1916 ile 1920 arasındaki dönemde Suriyeli tekstil imalatçıları yalnızca Madeira’da değil, Çin’de, Japonya’da ve Filipinler’de de küresel tedarik zincirleri peşinde koşarlar. Her bir tedarik bölgesinde kullanılan strateji aslında birbirini taklit ediyordu: ihracat için ev tekstili ürünleri üretimi adına Amerikalı yayılmacı müttefikler ile stratejik ortaklıklar kurmak. Funchal’da Suriyelilerin sahip olduğu düzinelerce fabrika sokakların dört bir yanını sarar. Buralarda işçiler parçalara bölünmüş ham ketenler alıp üzerlerine nakış işlerler. Dağıtıcılar bu kumaş parçalarını Madeiralı kadın ve kızlar tarafından işlenmeleri için çetin dağlık köylere götürürler.

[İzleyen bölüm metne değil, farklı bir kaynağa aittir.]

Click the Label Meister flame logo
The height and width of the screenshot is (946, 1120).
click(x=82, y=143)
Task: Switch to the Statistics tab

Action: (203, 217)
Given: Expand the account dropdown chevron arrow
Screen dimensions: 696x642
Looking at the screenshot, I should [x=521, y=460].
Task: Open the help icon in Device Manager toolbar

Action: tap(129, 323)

NEW YORK GAZETESİ AL-AKHLAQ‘DA MALLOUK BROS. İLANI

Fase Siria’nın doruk noktasında altmış bin kadın bu işi yaparak yıllık 2 milyon dolar değerinde bir ihracat endüstrisini besler. Şaşaalı Madeira Nakış Kulübü’ndeki imalatçılar ise bu çalışanların maaşları üzerinde denetimsiz bir kontrole sahiptir. ABD başkonsolosluğunun yanında konumlanan bu kulübün kendine ait bir oteli, tavernası ve sigara odaları vardı. Buralarda New York ile Avrupa arasında gidip gelen Suriyeli Amerikalı tacirler ağırlanırdı. Kulübün duvarları arasında imalatçılar kendi aralarında pazarlık ederken adanın işçilerini ve ticaret sendikalarını bu denklemin dışında bırakırlar. Madeiralı çalışanlar Portekiz hükûmetine başvurarak Lizbon’un adadaki yabancı tacir sermayesinin üstüne gidilmesini, nakış işçilerine çalıştıkları fabrikalar üzerinde kontrol hakkı verilmesini ister.

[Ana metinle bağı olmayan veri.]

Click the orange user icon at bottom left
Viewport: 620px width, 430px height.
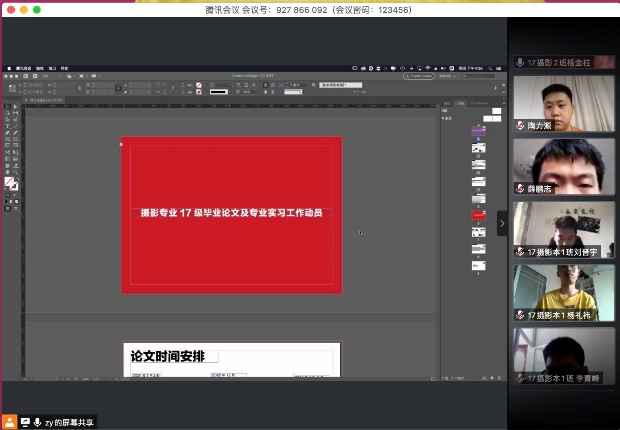[9, 422]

Böylece Elias Mallouk’un 1922’deki maaş azaltmaları onu solcu basında bir karikatür haline getirir. Elias Maluco (Portekizce “deli” anlamına gelen kelime üzerine bir sözcük oyunu) adlı bu karakter, vicdansız, yabancı bir tacir sınıfını, bu sınıfın ABD’nin siyasi korumasına muhtaç oluşunu ve Portekiz’in Madeiralı işçileri bunlara karşı koruyamamasının bir simgesi olur. Suriyeliler Funchal’a vardıklarında adada grevler henüz nadiren meydana gelirdi. Ama artık hiç bir şey eskisi gibi değildi. 

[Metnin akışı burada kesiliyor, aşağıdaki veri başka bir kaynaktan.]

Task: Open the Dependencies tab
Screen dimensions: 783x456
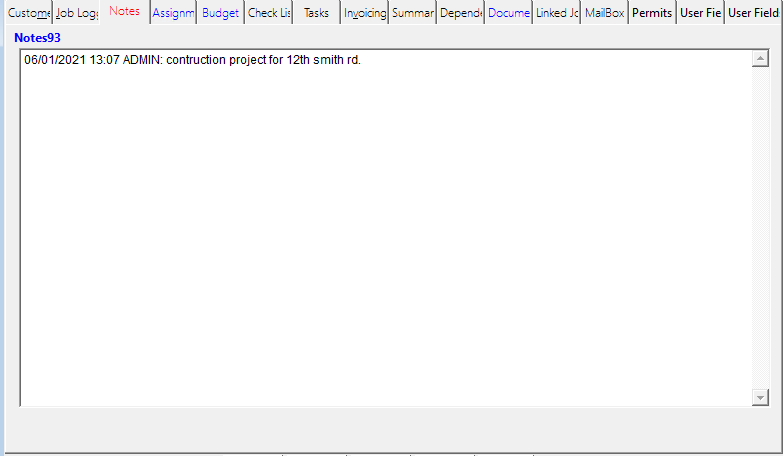Action: (x=461, y=13)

Stacy D. Fahrenthold 2021 senesinde yayınlana Between the Ottomans and the Entente: the First World War in the Syrian and Lebanese Diaspora, 1908-1925 adlı kitabın yazarıdır. Boston’daki Suriyeli göçmen cemaatinin içindeki işçi ilişkileri üzerine yaptığı çalışma yakın zamanda The Journal of Middle East Women’s Studies’te yayınlandı.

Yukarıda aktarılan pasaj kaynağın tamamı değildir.